In her motion for summary judgment, Ms. Kobza relied on section 22.051 of the education code. Section 22.051 provides:

A professional employee of a school district is not personally liable for any act that is incident to or within the scope of *93 the duties of the employee’s position of employment and that involves the exercise of judgment or discretion on the part of the employee, except in circumstances in which a professional employee uses excessive force in the discipline of students or negligence resulting in bodily injury to students. 1

Tex. Educ.Code Ann. § 22.051(a). Therefore, Ms.
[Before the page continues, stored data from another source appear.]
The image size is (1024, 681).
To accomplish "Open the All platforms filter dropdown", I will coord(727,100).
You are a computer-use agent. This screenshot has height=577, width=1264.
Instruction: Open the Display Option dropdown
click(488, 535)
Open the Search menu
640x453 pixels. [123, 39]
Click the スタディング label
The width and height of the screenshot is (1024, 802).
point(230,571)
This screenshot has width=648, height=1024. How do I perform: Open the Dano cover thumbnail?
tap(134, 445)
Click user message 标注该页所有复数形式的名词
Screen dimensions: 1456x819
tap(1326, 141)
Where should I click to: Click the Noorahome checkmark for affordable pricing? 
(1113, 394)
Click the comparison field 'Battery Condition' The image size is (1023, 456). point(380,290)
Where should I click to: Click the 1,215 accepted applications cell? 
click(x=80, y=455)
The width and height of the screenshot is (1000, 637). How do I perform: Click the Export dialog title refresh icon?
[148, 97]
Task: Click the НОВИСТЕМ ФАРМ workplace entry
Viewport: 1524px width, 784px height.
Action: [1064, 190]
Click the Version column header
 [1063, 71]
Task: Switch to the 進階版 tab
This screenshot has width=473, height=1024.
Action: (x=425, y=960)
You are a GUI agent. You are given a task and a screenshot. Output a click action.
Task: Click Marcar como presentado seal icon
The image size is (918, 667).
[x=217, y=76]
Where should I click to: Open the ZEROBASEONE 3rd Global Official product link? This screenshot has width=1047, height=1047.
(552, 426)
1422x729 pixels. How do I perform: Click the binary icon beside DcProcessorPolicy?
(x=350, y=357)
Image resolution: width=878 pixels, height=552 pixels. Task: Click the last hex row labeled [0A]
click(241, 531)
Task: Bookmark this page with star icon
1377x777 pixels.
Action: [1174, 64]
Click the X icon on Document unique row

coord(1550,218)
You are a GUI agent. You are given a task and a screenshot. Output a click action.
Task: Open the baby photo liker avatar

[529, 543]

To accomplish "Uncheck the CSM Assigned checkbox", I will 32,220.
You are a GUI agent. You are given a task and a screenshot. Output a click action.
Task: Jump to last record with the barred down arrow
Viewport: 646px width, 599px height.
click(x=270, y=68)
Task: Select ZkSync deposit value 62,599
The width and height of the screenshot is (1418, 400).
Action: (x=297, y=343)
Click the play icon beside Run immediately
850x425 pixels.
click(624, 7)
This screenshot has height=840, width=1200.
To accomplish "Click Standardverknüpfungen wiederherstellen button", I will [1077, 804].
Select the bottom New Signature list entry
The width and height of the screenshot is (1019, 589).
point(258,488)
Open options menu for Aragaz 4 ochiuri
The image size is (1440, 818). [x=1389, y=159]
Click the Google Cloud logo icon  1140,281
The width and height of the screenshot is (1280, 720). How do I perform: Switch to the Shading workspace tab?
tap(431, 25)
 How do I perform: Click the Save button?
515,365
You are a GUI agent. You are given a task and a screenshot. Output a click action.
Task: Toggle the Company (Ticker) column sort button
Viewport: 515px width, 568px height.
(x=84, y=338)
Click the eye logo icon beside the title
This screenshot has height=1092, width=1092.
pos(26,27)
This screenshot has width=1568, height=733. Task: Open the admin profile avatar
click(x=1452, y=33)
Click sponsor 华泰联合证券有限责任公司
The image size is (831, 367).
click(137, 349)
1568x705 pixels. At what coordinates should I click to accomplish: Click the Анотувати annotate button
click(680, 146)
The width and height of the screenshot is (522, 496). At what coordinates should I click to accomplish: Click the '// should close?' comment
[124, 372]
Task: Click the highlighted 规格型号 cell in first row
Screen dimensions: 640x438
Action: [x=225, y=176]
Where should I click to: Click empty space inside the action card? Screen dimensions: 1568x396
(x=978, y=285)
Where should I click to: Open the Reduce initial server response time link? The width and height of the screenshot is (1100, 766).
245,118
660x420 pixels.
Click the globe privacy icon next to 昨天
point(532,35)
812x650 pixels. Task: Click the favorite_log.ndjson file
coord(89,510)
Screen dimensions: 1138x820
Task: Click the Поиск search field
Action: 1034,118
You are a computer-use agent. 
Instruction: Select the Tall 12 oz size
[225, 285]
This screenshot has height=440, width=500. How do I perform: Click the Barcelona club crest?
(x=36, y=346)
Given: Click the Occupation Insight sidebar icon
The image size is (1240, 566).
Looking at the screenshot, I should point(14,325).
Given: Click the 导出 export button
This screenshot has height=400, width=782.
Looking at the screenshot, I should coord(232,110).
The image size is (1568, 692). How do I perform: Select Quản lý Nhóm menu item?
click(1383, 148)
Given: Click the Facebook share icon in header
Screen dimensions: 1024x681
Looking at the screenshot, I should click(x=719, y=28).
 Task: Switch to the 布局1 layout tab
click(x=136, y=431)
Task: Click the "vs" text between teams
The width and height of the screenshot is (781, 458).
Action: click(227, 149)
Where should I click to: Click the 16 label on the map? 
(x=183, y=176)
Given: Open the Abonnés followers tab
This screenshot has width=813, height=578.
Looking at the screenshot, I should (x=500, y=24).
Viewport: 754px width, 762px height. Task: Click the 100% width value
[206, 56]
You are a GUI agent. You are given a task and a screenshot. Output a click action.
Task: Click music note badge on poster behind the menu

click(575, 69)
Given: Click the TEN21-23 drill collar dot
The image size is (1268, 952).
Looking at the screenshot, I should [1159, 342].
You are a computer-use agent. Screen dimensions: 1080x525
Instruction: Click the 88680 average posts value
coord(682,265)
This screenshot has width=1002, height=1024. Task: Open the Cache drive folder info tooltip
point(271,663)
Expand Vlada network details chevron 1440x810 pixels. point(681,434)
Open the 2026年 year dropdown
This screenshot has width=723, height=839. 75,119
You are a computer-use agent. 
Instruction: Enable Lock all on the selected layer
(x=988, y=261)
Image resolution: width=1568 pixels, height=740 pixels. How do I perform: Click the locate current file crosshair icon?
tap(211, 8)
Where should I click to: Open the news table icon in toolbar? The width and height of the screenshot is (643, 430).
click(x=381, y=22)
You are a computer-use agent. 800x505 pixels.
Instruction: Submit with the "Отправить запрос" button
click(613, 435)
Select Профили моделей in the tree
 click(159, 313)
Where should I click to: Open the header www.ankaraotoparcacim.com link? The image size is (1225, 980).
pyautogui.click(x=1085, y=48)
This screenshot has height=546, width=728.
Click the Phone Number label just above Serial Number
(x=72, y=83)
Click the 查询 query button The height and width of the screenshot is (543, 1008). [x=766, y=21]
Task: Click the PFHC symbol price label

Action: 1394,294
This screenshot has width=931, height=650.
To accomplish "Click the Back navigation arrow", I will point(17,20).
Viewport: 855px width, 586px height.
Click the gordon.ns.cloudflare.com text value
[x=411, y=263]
Kobza is entitled to summary judgment if she conclusively proves all essential elements of section 22.051 :(1) that she was a professional employee (which Kutac does not dispute); (2) that her actions were incident to or within the scope of her duties; (3) that her actions involved the exercise of judgment or discretion; and (4) that her actions did not fall within the stated exceptions (which neither party asserts).

Kutac argues that Ms. Kobza’s act was: (1) outside the scope of her employment; (2) ministerial, not discretionary; and (3) not performed in good faith, in that a reasonably prudent official under the same or similar circumstances could not have believed that the official action was justified. Because there is no “good faith” element to section 22.051, we will only address Kutac’s first two arguments. 2

Within the scope of employment

Whether one is acting within the scope of her employment depends on whether the general act from which the injury arose was in furtherance of the employer’s business and the objective for which the employee was employed. Chesshir v. Sharp, 19 S.W.3d 502, 504-05 (Tex.App.-Amarillo 2000, no pet.) (citing Leadon v. Kimbrough Bros. Lumber Co., 484 S.W.2d 567, 569 (Tex.1972)). If this test is satisfied, neither the failure of the employer to expressly authorize the act nor the fact that it was performed negligently will strip the act of its protective shield. Id. at 505; Williams v. Chatman, 17 S.W.3d 694, 699 (Tex.App.-Amarillo 1999, pet. denied).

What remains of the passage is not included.